The World Trade Center was located in the heart of New York City’s Financial District. The main symbol of the World Trade Center was the twin towers. At one time the 110-story steel and glass twin towers, measuring 1,350 feet high, were the tallest buildings in the world and were easily visible throughout the city and covered an area of 16 acres. They dominated the skyline of Lower Manhattan. The twin towers of the World Trade Center dominated the skyline of Manhattan from the time they were completed in 1973 until that fateful day of September 11, 2001 when they were brought down by two passenger aircrafts under the control of terrorist hijackers. The World Trade Center was home to 450 businesses and 50,000 workers. About 90,000 visitors a day would come to the World Trade Center to see the views from the observation decks or the rooftop promenade at Two World Trade Center.

The twin towers of the World Trade Center were more than just buildings. They were the embodiment of New York City. Built at a time when New York’s future seemed uncertain, the towers restored confidence and helped bring a halt to the decline of lower Manhattan. Brash, glitzy, and grand, they quickly became symbols of New York. The north tower was opened in Dec. 1970 and the south tower in Jan. 1972; they were dedicated in April 1973. They were the world’s tallest buildings for only a short time, since the Sears Tower in Chicago was completed in May 1973.

September 11, 2001, is a day that remains indelibly etched in the hearts and minds of New Yorkers, Americans, and countless millions of people around the world. Thousands of tourists stream into lower Manhattan daily to observe the work at Ground Zero, the site of the former World Trade Center. Five towers are under construction and are scheduled to open soon. While the construction is going on there is a walkway around the perimeter that allows visitors to pay their respects.

The Tribute WTC 9/11 Gallery offers walking tours around the perimeter of the WTC construction site. While they don’t go anywhere that you couldn’t walk on your own, what you do get is a tour guide who has a personal connection to the events of 9/11 and a story to tell. They can also point things out, which is useful as the WTC site is essentially just a big hole in the ground with lots of construction equipment around it.

While at Ground Zero, it is recommend to visit St. Paul’s Chapel on Broadway and Fulton. During the horrific events of 9/11, crowds of people, including friends and families of victims as well as international visitors, began leaving mementos on the fence in front of the chapel. The St. Paul’s staff quickly erected a temporary wall on their front and side fences for all of the items.
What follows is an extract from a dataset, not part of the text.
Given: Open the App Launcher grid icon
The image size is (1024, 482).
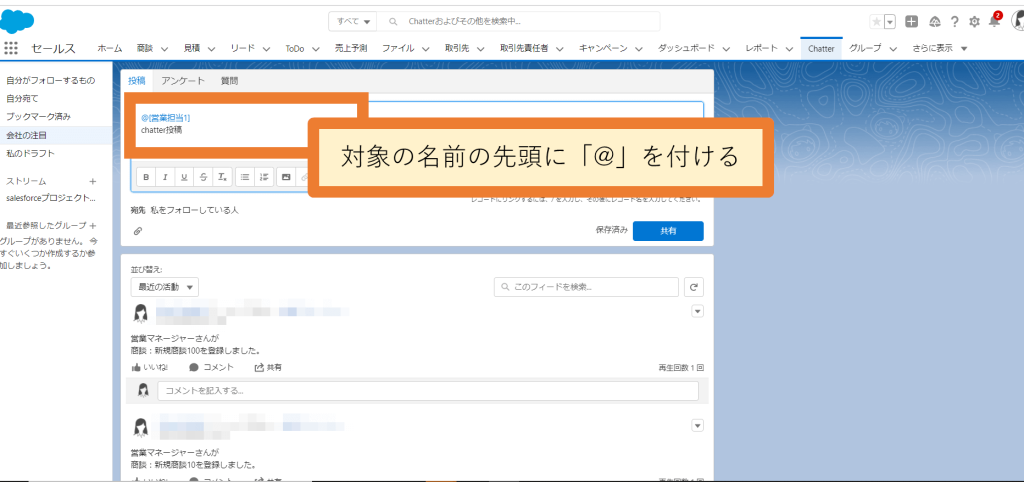Looking at the screenshot, I should (x=10, y=48).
This “wall of memories” grew into an amazing impromptu memorial. People attached thousands of posters, flags, signs, mementos and personal belongings of the loved ones that were lost in the disaster. Unfortunately, the church has removed the wall and placed the mementos in storage. The church does offer an exhibit commemorating the many rescue workers that sought respite and solace in the chapel during the long cleanup operation.

World Trade Center site is located in Lower Manhattan. Unlike the rest of New York City, Ground Zero is respectfully quiet. As busy and loud as New York City tends to be, Ground Zero is very sedate and calm.